Preparing your business to sell is an intensive process. It requires a lot of time and thought. It involves complex legalities and negotiations. And there are a number of pitfalls to avoid along the way.

If you’re looking to sell your business, here are six costly mistakes you should aim to avoid:

Starting Preparations Too Late

Selling a business for the best possible price is all in the preparation. You need to be ready to move when your business accounts and prospects look particularly impressive. This means getting all of the paperwork in order well in advance of a sale. Draw up financial reports, create a thoroughly researched business profile, determine how you will explain any periods of reduced profit (if there are any) and address any niggles in your company operations. Brokers recommend making preparations two years before you intend to sell.

Lack of Discretion

When you’re putting your business up for sale and trying to attract a buyer, discretion is paramount. If word gets out about the sale, you could begin to lose employees, customers and contractors who feel uncertain about what the future holds. As a result, your company will start to decrease in value just at the time when you want it to be worth the most. Only shout word from the LinkedIn rooftops when all invested parties – employees, clients, contractors and customers – have been reassuringly briefed on what is happening.

Failure to Attract the Right Buyers

When it comes to selling your business, it’s not just about finding a buyer. It’s about finding the right buyer. You’ll want someone with the knowledge to continue with what you’ve started, a responsible approach to your employees and customers, and the financial security to see the sale through to its conclusion. This means spreading the net far and wide. Do some research on where to advertise your business and get the kind of buyers you’re looking for.

Inaccurate Valuation

When you’ve invested blood, sweat and tears into a company you’re likely to place a high value on it. But you need to separate the reality from the emotion. Likewise, if things with your business haven’t been going so well lately, you may fail to recognise the potential it still has for success. Get an impartial expert to value your company. That way you can be confident that you’re not over or under pricing.

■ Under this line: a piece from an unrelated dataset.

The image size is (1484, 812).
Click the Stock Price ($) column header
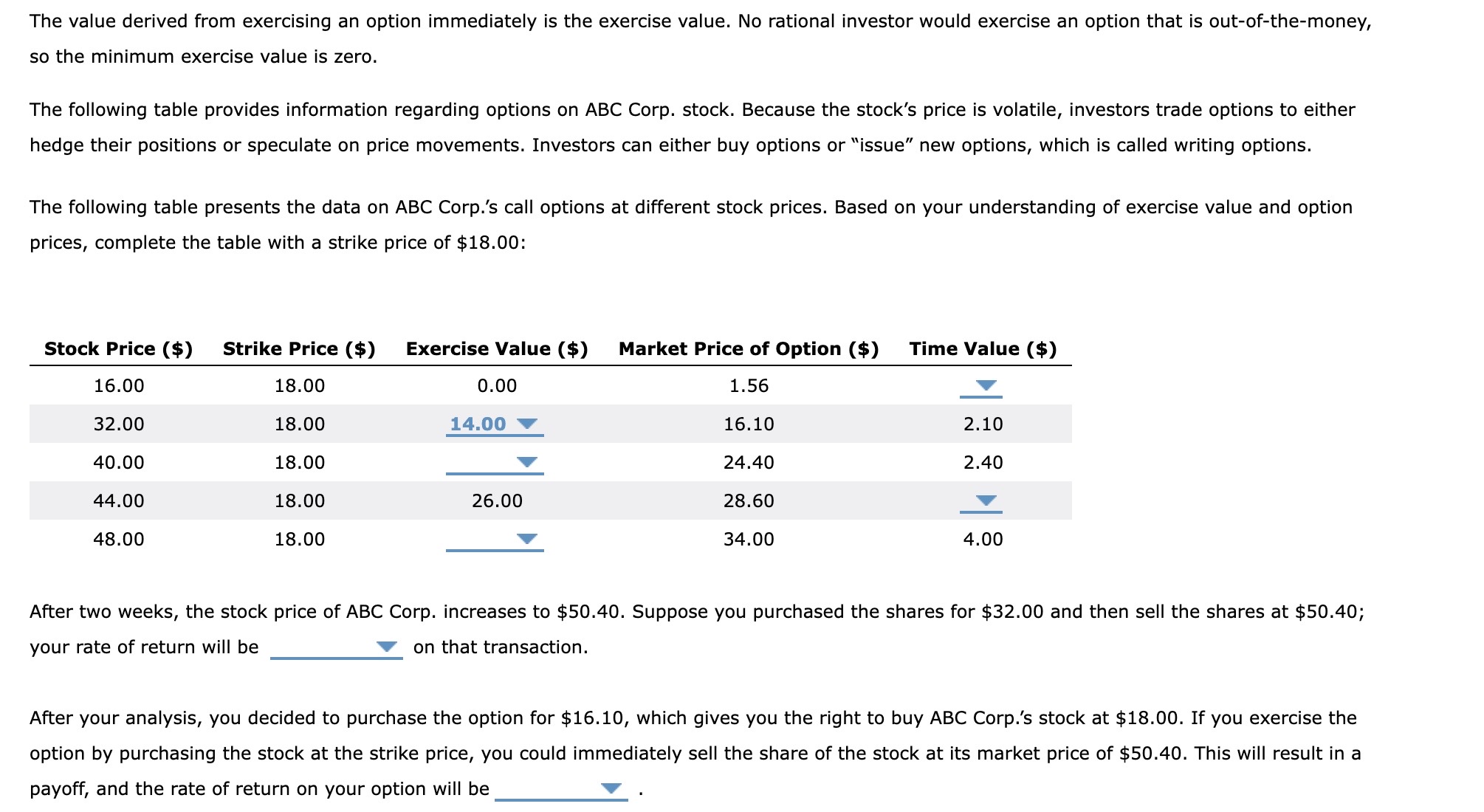(118, 348)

Spreading Yourself Too Thinly

Selling your business is likely to take up a considerable part of your working life. But it’s important that you don’t neglect the day to day running of your business in the process. Without your involvement, things could take a turn for the worse, ruining prospects of a great sale price. Enlist the services of a business broker or delegate work responsibilities to a trusted deputy. Just don’t try to do everything all by yourself.

Misrepresenting Your Business

Whilst you want to paint your business to potential buyers in the best possible light, it’s best to be 100% up front. If a buyer discovers that you’ve misrepresented a few figures here and there or just exaggerated an upcoming deal that turns out to be a dud, they’ll question your integrity and your judgement. This makes it much less likely that they’ll have the confidence in you and your company required to make a sale. Always be totally honest about your company to avoid wasting time and money on a sale that doesn’t go through.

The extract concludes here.